Background/Purpose: Children with enthesitis-related arthritis (ERA) and adults with spondyloarthritis are at risk for intestinal inflammation. We have previously shown altered microbiota in children with ERA similar to inflammatory bowel disease. However, the mechanisms by which an altered microbiota might predispose to arthritis and intestinal inflammation remain unclear. Therefore, we explored expression profiles from fecal samples of children with ERA.

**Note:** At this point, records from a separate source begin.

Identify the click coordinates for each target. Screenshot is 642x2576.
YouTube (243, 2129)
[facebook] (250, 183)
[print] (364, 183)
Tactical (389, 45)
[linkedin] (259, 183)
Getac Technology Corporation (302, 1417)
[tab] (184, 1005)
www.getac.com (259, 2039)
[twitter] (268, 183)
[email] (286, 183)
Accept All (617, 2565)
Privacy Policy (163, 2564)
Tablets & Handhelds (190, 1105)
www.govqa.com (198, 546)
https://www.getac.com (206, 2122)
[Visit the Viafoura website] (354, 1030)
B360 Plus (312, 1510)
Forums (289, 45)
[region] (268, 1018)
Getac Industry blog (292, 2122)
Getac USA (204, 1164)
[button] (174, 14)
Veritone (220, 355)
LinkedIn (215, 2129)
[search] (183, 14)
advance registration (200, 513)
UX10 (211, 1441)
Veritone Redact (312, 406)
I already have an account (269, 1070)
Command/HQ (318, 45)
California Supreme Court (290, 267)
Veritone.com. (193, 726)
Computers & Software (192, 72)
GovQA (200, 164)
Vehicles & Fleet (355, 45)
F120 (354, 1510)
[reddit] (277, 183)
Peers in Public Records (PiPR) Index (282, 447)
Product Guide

Methods: Fecal samples were obtained from patients with ERA and healthy controls. For metabolomics, samples were subjected to acid extraction and analyzed by nanoscale liquid chromatography coupled to tandem mass spectrometry (MS). Data analysis was performed with the mummichog for metabolomics program on the output of the positive and negative modes MS analyses, comparing metabolites identified by mass : charge ratio with at least a 1.5 fold difference between patients and controls, and a p-value of <0.05. This was repeated on a second cohort of largely newly diagnosed ERA patients and healthy controls. For metagenomics, fecal samples from a subset of the second cohort (10 with ERA & 8 controls) were subject to DNA purification and shotgun sequencing using MiSeq.

Results: The initial metabolomics run involved 12 ERA patients and 11 controls. Among the negative mode ions, pathway analysis revealed 5 pathways relatively under-represented in patients:  metabolism of biopterin, tryptophan, glycerophospholipid, urea cycle, and tyrosine. The repeat run was performed on 15 non-overlapping patients with largely newly diagnosed ERA and 11 controls. Tryptophan metabolism again emerged as under-represented in patients among the negative mode ions, as did the butanoate pathway. Additionally, both runs revealed far more ions over-represented in controls as compared to patients. Metagenomics analysis was generally consistent with the metabolomics: more genes and pathways were represented in the controls compared to patients. In addition, the patients had less taxonomic diversity.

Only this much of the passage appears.